Quand on est féru de SF, comme le philosophe Bertrand Méheust, on est souvent amené à s’intéresser à l’eschatologie (i.e. le sort de l’humanité). Avec un raisonnement de type structuraliste et déterministe, il montre que la société industrielle, capitaliste et libérale a mis elle-même en place les conditions de son auto-destruction, qui adviendra par la conjonction des catastrophes écologique, climatique, et du chaos social. Mais il en appelle quand même à faire tout ce qui est possible, et même davantage, individuellement et collectivement, pour empêcher le désastre. Pessimisme de la raison et optimisme de la volonté, pour reprendre une expression convenue, avec une bonne dose de catastrophisme en sus, voilà pour la première partie de l’essai. Méheust y constate qu’une civilisation donnée ne parvient pas à renoncer à elle-même, à mettre en place des processus de régulation interne, et poursuit dès lors sa logique jusqu’à l’implosion finale. Le concept de saturation (des réseaux, des lois, des normes, des espaces environnants, du temps, des désirs, etc.) implique qu’un système va jusqu’au bout de lui-même si aucune force extérieure ne le contraint à changer. L’individualisme consumériste et la pression du confort, dans le cadre de la démocratie libérale, présentent les conditions requises pour l’épuisement des ressources à terme : « La démocratie telle qu’on la voit se mettre en place aujourd’hui est le système à travers lequel s’achèvera l’appropriation de la nature (et de la nature humaine) par la rationalité instrumentale. » (p. 57) Pas étonnant, dès lors, que l’auteur n’aie pas non plus le moindre espoir dans les capacités de la technoscience à sauver l’humanité d’elle-même, pas plus que dans celles de l’économie de marché et de la finance.

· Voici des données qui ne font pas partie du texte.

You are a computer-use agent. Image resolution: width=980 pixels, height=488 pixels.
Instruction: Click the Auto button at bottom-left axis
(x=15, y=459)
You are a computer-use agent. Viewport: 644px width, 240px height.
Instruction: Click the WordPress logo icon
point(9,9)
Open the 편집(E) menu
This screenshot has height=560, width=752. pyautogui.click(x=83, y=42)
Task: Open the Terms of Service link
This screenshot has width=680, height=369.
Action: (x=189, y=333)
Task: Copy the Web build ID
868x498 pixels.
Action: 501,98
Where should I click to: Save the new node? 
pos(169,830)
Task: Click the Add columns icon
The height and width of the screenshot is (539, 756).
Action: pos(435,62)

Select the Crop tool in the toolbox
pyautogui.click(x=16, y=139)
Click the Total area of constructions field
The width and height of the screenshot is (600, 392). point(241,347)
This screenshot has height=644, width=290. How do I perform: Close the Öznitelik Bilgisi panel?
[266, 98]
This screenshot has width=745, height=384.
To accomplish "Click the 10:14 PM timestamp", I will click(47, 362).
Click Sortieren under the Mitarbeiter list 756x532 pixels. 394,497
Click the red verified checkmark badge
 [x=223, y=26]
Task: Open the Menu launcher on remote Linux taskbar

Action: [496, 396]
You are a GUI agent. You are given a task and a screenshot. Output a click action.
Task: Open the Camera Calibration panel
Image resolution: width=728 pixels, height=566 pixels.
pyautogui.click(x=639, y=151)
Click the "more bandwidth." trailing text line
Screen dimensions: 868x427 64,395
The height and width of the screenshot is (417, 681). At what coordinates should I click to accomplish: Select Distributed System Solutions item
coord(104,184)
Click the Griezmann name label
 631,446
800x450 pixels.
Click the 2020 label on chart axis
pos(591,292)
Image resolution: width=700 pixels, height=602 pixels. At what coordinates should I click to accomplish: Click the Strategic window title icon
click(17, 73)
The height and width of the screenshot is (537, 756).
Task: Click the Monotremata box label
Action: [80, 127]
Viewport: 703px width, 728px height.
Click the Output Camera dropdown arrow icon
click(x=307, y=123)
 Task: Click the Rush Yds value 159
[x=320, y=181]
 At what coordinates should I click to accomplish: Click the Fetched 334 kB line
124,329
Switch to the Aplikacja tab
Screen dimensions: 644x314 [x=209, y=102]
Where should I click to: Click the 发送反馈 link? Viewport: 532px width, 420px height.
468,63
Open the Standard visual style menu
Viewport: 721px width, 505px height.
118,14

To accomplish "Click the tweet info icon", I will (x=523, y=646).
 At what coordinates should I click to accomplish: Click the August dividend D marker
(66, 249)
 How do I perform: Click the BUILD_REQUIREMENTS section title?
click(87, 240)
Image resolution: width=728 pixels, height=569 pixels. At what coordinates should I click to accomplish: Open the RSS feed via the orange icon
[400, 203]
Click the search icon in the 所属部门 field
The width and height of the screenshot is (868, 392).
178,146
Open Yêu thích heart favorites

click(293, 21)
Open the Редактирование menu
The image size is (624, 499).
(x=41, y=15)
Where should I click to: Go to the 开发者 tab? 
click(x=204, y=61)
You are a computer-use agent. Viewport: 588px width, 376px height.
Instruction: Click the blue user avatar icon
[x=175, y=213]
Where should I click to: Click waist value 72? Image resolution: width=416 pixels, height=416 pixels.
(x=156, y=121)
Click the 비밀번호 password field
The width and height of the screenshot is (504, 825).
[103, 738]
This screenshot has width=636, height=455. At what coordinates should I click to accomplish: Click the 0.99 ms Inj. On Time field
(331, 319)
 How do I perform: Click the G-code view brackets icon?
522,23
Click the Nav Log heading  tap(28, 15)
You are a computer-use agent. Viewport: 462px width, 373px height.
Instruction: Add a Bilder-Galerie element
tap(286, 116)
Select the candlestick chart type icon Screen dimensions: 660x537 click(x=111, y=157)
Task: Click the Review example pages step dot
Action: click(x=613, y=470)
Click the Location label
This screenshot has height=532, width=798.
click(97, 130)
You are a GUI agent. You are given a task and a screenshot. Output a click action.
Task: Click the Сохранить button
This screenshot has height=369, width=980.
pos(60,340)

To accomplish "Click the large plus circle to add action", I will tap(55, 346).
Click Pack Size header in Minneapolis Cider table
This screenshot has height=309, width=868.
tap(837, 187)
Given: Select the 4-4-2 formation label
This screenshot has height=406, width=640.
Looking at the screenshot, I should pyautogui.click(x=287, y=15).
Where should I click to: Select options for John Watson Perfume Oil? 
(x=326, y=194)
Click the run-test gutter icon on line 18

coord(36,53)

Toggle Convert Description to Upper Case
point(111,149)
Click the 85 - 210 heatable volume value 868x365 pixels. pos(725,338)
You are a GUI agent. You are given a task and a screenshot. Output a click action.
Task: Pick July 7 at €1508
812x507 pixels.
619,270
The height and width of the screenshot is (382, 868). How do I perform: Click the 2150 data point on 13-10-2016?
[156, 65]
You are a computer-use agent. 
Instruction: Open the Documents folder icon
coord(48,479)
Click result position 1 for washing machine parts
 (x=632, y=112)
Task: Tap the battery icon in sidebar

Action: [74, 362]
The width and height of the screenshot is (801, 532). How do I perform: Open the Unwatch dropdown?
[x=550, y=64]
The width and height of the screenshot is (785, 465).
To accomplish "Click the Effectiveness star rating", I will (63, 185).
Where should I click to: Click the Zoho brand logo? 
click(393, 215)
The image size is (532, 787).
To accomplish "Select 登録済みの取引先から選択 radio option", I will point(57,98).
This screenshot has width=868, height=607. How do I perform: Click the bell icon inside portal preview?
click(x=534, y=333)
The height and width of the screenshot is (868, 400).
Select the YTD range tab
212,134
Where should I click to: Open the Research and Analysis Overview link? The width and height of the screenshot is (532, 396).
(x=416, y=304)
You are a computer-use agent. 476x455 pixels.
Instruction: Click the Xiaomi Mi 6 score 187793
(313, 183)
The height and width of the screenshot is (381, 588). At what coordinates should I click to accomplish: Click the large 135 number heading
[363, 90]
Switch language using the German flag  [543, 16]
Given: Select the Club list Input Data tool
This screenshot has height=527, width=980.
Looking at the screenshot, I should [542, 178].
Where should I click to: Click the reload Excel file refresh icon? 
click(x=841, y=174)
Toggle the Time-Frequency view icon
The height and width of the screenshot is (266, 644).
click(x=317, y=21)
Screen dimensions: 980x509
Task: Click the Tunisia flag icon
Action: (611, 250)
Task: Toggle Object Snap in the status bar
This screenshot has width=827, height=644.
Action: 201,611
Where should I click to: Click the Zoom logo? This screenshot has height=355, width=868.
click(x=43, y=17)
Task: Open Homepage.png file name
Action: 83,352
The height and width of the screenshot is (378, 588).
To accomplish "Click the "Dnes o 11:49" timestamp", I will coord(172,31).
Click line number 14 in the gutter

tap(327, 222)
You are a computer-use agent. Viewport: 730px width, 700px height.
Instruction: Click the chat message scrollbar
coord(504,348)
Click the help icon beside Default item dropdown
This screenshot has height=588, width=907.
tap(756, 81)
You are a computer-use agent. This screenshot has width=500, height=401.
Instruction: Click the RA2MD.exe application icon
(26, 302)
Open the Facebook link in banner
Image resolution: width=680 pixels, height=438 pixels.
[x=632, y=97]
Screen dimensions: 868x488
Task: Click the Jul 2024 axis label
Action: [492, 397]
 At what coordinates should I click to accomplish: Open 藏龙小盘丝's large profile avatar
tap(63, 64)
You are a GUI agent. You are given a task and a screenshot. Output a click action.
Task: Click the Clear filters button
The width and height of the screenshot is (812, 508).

Comment tout cela risque-t-il de se terminer ? « […] Lorsque nous aurons compris qu’il faut changer radicalement de direction, l’inertie considérable du système, la complexité enchevêtrée de ses structures empêcheront encore pendant longtemps l’Hypertitanic d’infléchir sa courbe de façon sensible. En ce sens, aucune société n’est aussi rigide que la nôtre, aucune n’est aussi profondément incapable de s’adapter à des conditions vraiment nouvelles. » (p. 75) Politiquement, Méheust partage l’analyse des objecteurs de croissance, mais ne voit pas comment ils pourraient inverser le cours des choses…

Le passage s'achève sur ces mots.